**TRECHO DO TEXTO**
------------------------------

Tomemos dois exemplos aparentemente sem ligação, mas que podem nos auxiliar a compreender o que é a moralidade política: o caso da "vaca louca", na Europa, e o caso do "apagão", no Brasil. Ambos têm um primeiro traço comum: a ausência do Estado como responsável pelo bem-estar dos cidadãos, pelo direito à saúde e pelo direito ao mínimo trazido pela tecnologia moderna.

No caso do gado europeu, o abandono das políticas estatais de saúde pública e sua privatização acarretaram a ausência prolongada de fiscalização das condições sanitárias; no caso do apagão, a submissão às imposições do FMI de solução do "déficit público" pelo não-investimento em áreas de serviços à população acarretou um abandono da política energética, cujas consequências só poderemos avaliar quando, em futuro próximo, pudermos medir a queda da produção e o aumento do desemprego, para não mencionarmos o desrespeito a todos os direitos dos cidadãos, contido nas medidas governamentais.

Nos dois casos vemos o que se passa quando a lógica do poder deixa de estar referida aos direitos dos cidadãos e à instância generalizadora da lei para tornar-se um jogo de forças em competição no qual sempre sabemos quem será o perdedor.

Mas esses dois casos indicam também e sobretudo que o poder político não se define pela distribuição de recursos escassos. Se assim fosse, toda instituição de benemerência e de filantropia exerceria poder político. É bem verdade que o modelo neoliberal, ao destruir a institucionalidade estatal e alijar os direitos sociais da esfera política, não poderá pensar o poder senão como distribuição filantrópica de bens escassos (escassos para quem, cara pálida?), mas esse pensamento, exatamente, indica a morte da política por sua perfeita confusão com os princípios da propriedade privada dos meios de produção e com a lógica da força, que define o mercado, assinalando a presença difusa do despotismo (em geral, não esclarecido).

Por onde passa a moralidade política? Desde Aristóteles, o pensamento político aprendeu a distinguir a justiça distributiva e comutativa e a justiça política. A justiça distributiva se refere aos bens partilháveis (é a economia), a justiça comutativa se refere às penas e recompensas legais que reparam danos cometidos contra cidadãos (o tribunal); mas a justiça fundante se refere a um bem que não pode ser partilhado e distribuído, somente participado: o poder político.

O poder se refere ao governo e este se refere à maneira como a totalidade dos cidadãos participa do poder, definindo para a sociedade a justiça distributiva e a comutativa. Por isso mesmo há indeterminação do curso da ação (pois todos dela participam), mas não há amoralidade (pois há regras definidas pelos cidadãos). E há imoralidade política quando um governo opera não só ferindo a justiça distributiva e a comutativa, mas sobretudo quando exerce o poder não em nome dos cidadãos e sim em nome de um grupo poderoso de cidadãos. Não se pode falar em "bens escassos" distribuídos ao banco Marka nem de "bens escassos" distribuídos a parlamentares em momentos cruciais de votação nem de "bens escassos" na parte de dinheiro público que sempre comparece para garantir uma privatização.

------------------------------

**TAREFA**
Copie do texto sobre moralidade política a parte que vai de "Nos dois casos" até "será o perdedor.", sem nenhuma alteração. A listagem que vem depois é um material independente do trecho sobre moralidade política.

**LISTAGEM**
------------------------------

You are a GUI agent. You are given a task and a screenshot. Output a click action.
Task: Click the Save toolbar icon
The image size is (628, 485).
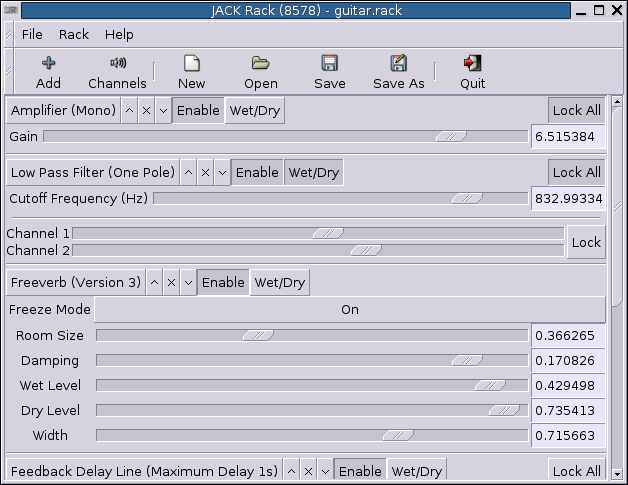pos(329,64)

------------------------------

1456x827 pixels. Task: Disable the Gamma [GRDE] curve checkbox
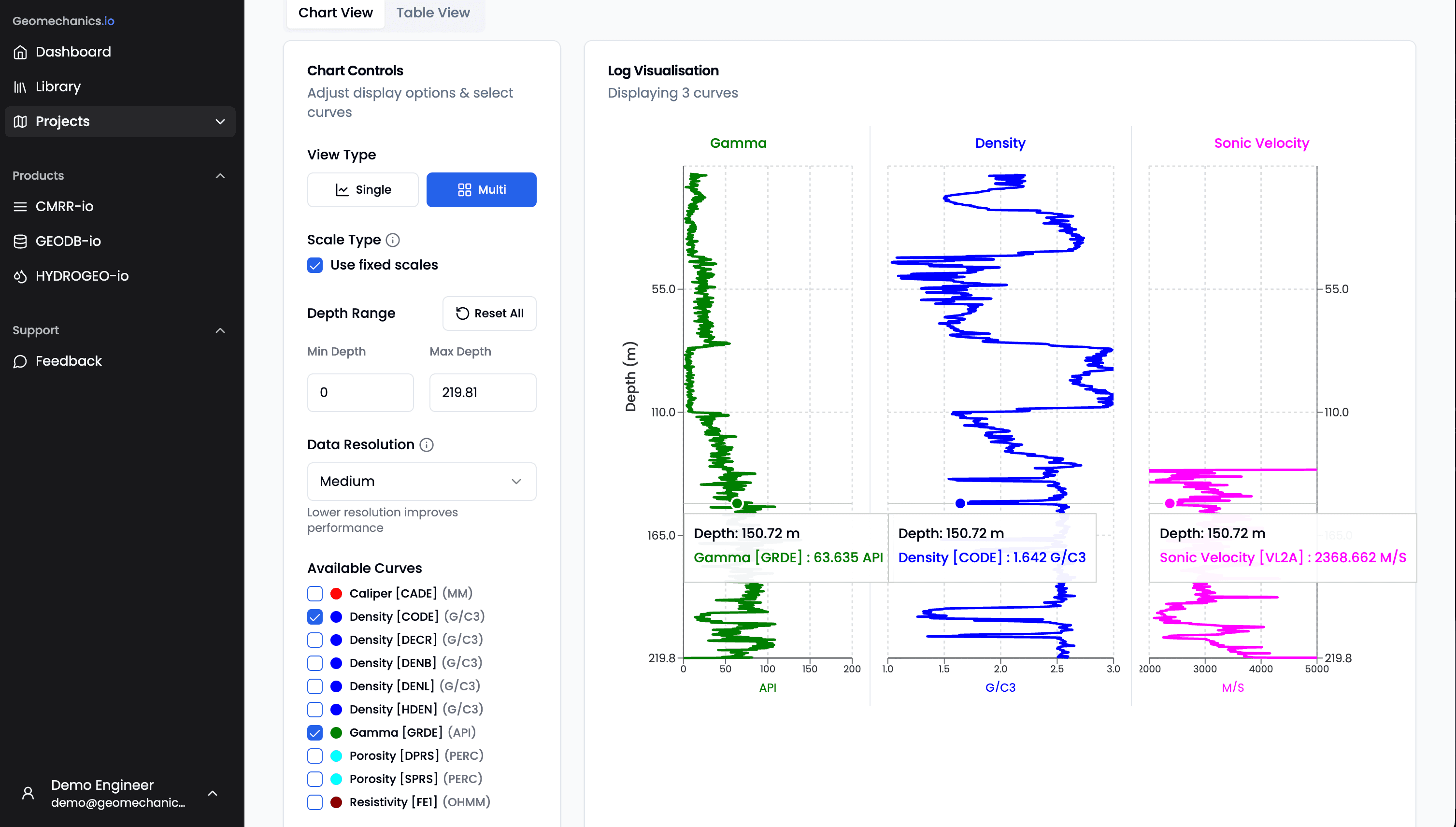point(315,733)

------------------------------

**RESPOSTA COMPLETA**
Nos dois casos vemos o que se passa quando a lógica do poder deixa de estar referida aos direitos dos cidadãos e à instância generalizadora da lei para tornar-se um jogo de forças em competição no qual sempre sabemos quem será o perdedor.